▸ REQUIREMENT
Reproduce word for word the lines starting with the line that contains "This screenshot has height=819, width=1456." and going on through the line that contains "Looking at the screenshot, I should coord(616,671).".

▸ TASK DATA
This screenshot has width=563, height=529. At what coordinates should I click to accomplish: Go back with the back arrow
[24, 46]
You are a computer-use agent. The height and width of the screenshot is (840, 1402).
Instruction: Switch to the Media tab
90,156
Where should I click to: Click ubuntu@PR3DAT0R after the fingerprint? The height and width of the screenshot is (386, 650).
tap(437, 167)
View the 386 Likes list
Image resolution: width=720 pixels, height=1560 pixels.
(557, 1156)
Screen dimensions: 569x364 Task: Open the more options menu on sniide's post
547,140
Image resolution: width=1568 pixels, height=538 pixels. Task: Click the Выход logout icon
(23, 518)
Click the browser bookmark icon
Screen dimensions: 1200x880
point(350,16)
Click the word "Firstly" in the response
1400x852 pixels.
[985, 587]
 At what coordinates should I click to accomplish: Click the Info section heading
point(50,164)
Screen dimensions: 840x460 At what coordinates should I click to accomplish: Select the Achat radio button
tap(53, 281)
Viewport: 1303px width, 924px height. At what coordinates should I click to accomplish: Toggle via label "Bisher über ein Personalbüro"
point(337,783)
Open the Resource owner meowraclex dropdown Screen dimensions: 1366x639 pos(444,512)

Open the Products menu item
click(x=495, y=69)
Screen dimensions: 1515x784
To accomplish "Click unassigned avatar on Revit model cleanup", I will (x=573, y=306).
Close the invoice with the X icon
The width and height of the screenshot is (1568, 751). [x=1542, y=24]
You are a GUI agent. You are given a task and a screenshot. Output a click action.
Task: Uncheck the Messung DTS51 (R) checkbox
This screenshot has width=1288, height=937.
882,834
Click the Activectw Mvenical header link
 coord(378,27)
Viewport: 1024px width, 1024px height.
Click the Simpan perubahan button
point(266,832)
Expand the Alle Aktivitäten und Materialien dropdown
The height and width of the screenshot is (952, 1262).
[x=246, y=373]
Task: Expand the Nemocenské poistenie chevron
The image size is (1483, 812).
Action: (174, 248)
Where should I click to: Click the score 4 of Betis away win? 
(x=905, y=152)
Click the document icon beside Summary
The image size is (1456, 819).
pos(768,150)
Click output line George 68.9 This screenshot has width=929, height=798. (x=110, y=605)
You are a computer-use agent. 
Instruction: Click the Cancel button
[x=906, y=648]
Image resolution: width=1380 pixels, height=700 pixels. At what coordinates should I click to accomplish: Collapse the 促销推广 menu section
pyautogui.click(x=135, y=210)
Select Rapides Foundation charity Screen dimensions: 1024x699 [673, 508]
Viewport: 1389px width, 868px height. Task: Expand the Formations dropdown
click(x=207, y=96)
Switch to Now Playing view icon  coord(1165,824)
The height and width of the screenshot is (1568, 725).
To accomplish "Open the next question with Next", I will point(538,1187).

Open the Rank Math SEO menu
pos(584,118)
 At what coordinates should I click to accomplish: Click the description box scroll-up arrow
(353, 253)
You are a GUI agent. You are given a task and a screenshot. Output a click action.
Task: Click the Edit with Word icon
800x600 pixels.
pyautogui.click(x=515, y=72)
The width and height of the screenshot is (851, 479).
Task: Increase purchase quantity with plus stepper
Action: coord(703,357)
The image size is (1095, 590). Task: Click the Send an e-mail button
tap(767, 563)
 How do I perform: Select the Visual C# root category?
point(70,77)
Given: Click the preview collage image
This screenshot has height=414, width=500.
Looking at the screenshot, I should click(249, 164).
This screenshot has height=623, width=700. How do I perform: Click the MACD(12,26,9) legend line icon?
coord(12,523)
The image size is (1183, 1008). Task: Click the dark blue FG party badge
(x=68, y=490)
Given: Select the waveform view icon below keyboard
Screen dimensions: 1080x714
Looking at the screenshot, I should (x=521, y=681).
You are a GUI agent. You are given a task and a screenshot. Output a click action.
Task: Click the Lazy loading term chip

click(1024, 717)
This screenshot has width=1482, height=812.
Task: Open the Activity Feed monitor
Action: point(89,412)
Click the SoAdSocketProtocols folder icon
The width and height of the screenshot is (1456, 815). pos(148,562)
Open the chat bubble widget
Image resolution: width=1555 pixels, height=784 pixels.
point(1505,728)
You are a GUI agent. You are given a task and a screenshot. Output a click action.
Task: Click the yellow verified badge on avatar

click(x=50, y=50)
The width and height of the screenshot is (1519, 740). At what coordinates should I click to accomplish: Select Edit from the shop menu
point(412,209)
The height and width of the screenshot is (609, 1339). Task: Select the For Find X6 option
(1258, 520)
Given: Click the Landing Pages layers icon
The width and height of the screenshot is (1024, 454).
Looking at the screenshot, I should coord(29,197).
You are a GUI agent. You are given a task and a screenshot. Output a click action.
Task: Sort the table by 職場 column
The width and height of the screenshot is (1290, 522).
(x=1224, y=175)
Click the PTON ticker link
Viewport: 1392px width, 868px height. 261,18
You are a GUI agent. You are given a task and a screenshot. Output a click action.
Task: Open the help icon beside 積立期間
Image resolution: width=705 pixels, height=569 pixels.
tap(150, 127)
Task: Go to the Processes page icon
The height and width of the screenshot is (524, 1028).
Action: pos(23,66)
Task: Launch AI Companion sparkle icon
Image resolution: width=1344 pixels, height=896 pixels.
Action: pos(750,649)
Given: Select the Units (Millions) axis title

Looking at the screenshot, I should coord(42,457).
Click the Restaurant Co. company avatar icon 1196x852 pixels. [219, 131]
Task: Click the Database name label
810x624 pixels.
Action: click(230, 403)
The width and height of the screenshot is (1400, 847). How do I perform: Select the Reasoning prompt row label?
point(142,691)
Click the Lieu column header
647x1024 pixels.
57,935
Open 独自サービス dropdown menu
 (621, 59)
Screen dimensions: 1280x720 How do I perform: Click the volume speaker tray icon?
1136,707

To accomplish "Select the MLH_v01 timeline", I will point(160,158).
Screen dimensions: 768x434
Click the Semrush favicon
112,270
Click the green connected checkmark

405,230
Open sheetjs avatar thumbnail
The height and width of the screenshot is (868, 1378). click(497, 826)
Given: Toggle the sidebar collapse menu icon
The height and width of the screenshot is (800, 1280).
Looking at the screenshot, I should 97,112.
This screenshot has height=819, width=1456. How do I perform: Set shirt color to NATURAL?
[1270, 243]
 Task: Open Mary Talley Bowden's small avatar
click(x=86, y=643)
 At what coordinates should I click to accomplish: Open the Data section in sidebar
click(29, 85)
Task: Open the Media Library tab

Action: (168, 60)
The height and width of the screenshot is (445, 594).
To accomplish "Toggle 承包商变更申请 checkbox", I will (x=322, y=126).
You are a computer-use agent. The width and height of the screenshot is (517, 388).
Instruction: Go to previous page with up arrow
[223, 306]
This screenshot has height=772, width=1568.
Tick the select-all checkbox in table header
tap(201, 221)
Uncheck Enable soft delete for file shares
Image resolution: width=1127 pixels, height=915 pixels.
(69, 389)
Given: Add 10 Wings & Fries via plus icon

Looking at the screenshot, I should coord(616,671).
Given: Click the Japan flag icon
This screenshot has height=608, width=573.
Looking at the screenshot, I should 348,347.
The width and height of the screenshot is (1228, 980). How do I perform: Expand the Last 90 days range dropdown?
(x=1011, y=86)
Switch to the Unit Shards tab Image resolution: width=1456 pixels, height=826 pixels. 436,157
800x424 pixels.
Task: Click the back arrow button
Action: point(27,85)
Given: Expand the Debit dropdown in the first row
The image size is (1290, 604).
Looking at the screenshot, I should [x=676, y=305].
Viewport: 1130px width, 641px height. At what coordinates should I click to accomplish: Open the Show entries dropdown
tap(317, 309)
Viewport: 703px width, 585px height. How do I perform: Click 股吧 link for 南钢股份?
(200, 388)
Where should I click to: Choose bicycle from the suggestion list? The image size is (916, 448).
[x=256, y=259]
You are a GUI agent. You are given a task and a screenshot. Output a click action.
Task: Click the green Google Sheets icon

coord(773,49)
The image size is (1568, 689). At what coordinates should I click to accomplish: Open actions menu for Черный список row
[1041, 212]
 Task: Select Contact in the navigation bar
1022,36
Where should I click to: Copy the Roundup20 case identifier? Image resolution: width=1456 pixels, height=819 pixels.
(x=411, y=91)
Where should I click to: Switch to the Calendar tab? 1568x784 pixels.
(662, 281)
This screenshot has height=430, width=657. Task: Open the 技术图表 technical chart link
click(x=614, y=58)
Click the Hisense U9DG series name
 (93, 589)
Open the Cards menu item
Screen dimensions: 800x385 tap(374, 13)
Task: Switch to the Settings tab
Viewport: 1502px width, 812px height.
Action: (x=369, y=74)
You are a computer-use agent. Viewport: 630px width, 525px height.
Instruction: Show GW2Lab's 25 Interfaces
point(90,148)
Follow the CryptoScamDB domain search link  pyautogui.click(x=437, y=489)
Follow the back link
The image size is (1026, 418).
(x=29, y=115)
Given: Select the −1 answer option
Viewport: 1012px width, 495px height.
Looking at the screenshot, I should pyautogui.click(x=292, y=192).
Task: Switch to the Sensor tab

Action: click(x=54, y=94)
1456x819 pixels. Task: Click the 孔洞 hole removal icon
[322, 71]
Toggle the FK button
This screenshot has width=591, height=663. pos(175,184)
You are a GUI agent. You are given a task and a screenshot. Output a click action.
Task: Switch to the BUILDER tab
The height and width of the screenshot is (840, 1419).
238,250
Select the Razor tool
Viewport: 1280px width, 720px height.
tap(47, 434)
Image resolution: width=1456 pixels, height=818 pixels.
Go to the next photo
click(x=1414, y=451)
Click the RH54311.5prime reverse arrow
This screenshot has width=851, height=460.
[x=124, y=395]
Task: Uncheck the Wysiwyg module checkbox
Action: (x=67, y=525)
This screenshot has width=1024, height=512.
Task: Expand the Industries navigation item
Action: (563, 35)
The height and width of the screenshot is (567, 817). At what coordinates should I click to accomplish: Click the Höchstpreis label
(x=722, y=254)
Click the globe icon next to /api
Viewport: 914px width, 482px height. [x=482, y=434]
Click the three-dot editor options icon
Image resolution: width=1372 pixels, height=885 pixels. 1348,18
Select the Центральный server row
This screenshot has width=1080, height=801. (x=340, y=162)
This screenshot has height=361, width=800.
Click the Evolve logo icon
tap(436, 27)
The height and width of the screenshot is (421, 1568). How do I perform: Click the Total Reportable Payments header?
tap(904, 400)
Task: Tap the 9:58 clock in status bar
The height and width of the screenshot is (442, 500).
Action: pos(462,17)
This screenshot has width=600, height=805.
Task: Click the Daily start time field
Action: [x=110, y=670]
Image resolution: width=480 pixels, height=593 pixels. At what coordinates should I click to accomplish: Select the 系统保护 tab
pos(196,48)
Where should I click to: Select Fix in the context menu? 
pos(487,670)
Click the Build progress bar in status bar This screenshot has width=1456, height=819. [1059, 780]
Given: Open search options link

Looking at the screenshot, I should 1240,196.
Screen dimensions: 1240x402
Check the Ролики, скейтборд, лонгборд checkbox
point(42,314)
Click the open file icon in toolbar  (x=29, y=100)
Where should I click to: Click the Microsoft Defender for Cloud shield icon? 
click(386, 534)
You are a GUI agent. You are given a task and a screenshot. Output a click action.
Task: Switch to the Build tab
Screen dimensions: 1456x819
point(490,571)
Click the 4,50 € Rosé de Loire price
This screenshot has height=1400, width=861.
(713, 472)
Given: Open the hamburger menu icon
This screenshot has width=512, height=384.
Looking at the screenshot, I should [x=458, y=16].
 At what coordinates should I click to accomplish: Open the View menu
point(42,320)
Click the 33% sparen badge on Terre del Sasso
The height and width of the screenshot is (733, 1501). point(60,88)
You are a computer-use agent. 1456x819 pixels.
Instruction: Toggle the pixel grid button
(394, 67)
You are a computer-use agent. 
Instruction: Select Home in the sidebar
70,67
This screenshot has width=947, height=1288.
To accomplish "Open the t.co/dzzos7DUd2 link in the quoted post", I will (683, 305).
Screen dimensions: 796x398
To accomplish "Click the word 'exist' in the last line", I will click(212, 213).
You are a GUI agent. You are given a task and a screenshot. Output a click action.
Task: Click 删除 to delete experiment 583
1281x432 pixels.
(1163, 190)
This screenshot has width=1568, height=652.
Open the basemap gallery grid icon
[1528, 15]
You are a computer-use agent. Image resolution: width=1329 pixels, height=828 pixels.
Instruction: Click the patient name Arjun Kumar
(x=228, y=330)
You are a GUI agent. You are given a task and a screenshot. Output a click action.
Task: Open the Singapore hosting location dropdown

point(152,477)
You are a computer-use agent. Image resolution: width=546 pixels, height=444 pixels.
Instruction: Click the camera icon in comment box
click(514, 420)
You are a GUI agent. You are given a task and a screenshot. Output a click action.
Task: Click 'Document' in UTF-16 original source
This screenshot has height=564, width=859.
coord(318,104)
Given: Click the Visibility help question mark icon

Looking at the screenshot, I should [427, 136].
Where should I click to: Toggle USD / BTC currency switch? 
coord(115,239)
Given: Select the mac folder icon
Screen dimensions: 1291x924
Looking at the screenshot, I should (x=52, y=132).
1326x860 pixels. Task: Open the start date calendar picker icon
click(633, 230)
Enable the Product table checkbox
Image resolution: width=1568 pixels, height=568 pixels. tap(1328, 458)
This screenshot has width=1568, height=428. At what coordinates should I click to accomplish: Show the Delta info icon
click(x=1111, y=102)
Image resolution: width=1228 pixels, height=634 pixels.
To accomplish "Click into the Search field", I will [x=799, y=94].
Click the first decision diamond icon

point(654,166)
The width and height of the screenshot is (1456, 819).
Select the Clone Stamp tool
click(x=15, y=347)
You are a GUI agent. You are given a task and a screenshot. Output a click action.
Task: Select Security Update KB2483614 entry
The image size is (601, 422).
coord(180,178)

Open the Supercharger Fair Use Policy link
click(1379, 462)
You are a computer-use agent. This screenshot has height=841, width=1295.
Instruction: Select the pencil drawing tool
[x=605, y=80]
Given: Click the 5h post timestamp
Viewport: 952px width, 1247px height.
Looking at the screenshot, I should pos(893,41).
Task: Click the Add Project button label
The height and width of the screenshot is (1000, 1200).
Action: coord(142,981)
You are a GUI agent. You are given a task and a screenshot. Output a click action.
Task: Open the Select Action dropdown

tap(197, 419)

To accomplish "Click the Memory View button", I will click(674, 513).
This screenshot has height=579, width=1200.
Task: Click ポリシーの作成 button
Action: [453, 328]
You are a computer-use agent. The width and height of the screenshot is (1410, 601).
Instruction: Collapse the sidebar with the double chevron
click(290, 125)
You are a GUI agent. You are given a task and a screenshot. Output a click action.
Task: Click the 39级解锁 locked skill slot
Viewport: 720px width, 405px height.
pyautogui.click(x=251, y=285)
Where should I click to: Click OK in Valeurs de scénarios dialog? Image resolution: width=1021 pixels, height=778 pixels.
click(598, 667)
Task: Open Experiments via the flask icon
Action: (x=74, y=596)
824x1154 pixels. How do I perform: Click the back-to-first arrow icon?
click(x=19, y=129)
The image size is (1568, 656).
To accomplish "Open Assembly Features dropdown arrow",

▸ THE RESULT
This screenshot has height=819, width=1456. How do I perform: Set shirt color to NATURAL?
[1270, 243]
 Task: Open Mary Talley Bowden's small avatar
click(x=86, y=643)
 At what coordinates should I click to accomplish: Open the Data section in sidebar
click(29, 85)
Task: Open the Media Library tab

Action: (168, 60)
The height and width of the screenshot is (445, 594).
To accomplish "Toggle 承包商变更申请 checkbox", I will (x=322, y=126).
You are a computer-use agent. The width and height of the screenshot is (517, 388).
Instruction: Go to previous page with up arrow
[223, 306]
This screenshot has height=772, width=1568.
Tick the select-all checkbox in table header
tap(201, 221)
Uncheck Enable soft delete for file shares
Image resolution: width=1127 pixels, height=915 pixels.
(69, 389)
Given: Add 10 Wings & Fries via plus icon

Looking at the screenshot, I should coord(616,671).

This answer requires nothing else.